▸ **TEXT ZUM LESEN**:
Der Tag beginnt mit der Nachricht, dass der Papst verstorben ist. Eine Nachricht, die mich persönlich nicht in Trauer versetzt. Ich habe es diesem alten Herrn gewünscht, dass er friedlich sterben darf und nach allem was man hört, ist ihm das wohl vergönnt gewesen. Ich kenne Menschen, die Jorge Bergoglio seit langem gut kannten. Ich weiß um andere, die ihm in den Jahren als Papst Franziskus immer wieder begegnet sind, ihn auch als Mensch kennenlernten. Die nun um einen Freund trauern. Ich fühle mit ihnen.
Wir profitieren davon, dass heute Feiertag ist und sehen uns eine Sondersendung im Fernsehen an. Die Auswahl ist groß. Auf fast allen Kanälen wird des Verstorbenen gedacht. Es gibt Rückblicke auf sein Leben und seine Zeit als Papst. Immer und immer wieder. Da wird über ein „Kirchenoberhaupt“ berichtet, als spielte es eine Rolle für weite Teile der Gesellschaft. Da werden seine letzten Botschaften an den Ostertagen zitiert, als hätten sie ohne seinen Tod irgendeine Bedeutung für die Öffentlichkeit gehabt.
Man zitiert Politiker:innen – von denen einige wohlwollend genickt haben dürften, als die neue Bundestagspräsidentin den Kirchen und Religionsvertreter:innen vor wenigen Tagen einen Maulkorb verpassen wollte. Die Kirchenleute sollten nicht über Politik reden, sondern schön bei ihren Leisten bleiben. Dass die Botschaft von Nächstenliebe, Zuneigung, Solidarität und Menschlichkeit in ihrem Wesen zutiefst politisch ist, wurde dabei nonchalant vom Tisch gewischt.

(Daten zum Auffinden von Wörtern und Elementen)
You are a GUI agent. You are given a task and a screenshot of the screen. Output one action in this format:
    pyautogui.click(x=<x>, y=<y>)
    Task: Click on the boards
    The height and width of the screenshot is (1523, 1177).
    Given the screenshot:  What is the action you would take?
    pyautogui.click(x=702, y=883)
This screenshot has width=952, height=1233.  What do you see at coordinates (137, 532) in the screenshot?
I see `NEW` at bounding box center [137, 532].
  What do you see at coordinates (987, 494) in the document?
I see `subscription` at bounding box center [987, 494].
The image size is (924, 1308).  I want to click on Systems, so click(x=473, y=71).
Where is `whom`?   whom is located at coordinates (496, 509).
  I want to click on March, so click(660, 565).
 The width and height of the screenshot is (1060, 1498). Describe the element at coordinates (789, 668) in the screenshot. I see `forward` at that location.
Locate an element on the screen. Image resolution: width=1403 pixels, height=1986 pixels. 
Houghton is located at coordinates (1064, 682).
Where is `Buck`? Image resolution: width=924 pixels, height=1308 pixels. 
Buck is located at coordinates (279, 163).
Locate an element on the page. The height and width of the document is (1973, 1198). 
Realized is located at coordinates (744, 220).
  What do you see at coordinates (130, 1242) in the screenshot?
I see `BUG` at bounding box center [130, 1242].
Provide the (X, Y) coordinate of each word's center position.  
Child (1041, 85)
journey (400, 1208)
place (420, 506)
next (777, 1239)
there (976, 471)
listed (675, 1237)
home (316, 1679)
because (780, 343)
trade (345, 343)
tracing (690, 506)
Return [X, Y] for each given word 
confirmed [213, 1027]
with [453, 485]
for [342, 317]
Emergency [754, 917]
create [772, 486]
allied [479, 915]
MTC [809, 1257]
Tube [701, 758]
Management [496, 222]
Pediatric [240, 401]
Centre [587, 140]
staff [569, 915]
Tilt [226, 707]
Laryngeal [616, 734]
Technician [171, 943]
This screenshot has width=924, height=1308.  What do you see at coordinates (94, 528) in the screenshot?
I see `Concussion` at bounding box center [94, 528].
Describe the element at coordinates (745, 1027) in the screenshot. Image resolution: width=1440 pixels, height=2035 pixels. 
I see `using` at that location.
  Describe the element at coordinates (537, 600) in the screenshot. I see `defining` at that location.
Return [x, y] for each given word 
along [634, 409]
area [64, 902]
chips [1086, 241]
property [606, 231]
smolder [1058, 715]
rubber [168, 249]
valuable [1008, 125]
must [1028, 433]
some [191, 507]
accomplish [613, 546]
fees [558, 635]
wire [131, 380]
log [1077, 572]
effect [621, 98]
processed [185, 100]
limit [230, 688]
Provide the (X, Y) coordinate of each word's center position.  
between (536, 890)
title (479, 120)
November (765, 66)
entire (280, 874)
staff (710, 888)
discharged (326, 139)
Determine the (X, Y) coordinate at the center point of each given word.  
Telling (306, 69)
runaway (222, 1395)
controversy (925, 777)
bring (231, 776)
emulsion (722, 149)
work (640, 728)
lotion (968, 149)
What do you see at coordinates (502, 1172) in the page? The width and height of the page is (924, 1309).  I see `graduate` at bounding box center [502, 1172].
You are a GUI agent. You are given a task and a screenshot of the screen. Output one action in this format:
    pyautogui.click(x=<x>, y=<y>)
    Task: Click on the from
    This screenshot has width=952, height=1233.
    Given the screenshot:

▸ **ZIEL DER ÜBUNG**:
Schreib den Text über den Tod des Papstes nach seinem letzten Satz weiter.

▸ **ANTWORT ZUR AUFGABE**:
Statt über die Frage, wie man Jesu Vorbild irgendwie für die Gesellschaft lebbar machen könnte, streitet man öffentlichkeitswirksam darüber, ob der Osterhase auch Schokohase, Sitzhase, Goldhase oder sonstwie heißen darf, ohne dass die Welt beim ersten Knistern der Verpackungsfolie untergeht.
Wenn Menschen in meinem Umfeld mich auf das Kreuz ansprechen, das ich um den Hals trage, dann in den seltensten Fällen, weil auch sie einen Glauben haben (und noch seltener ein christliches Bekenntnis). Viel häufiger werde ich gefragt, wie ich in einer Kirche sein und bleiben kann, die Missbrauch zuließ, vertuschte und bis heute viel zu oft das eigene Image vor das Leid der Betroffenen stellt. Wie ich feministische T-Shirts tragen, eine berufliche Leitungsposition bekleiden, auch im Alltag gendern und dann doch in einer derart misogynen Institution Mitglied sein kann. Gespräche darüber, die über Vorwürfe hinausgehen, ergeben sich selten. Kirche taugt als Empörungskatalysator, aber besonders effizient ist der nicht. Das Interesse verpufft schnell.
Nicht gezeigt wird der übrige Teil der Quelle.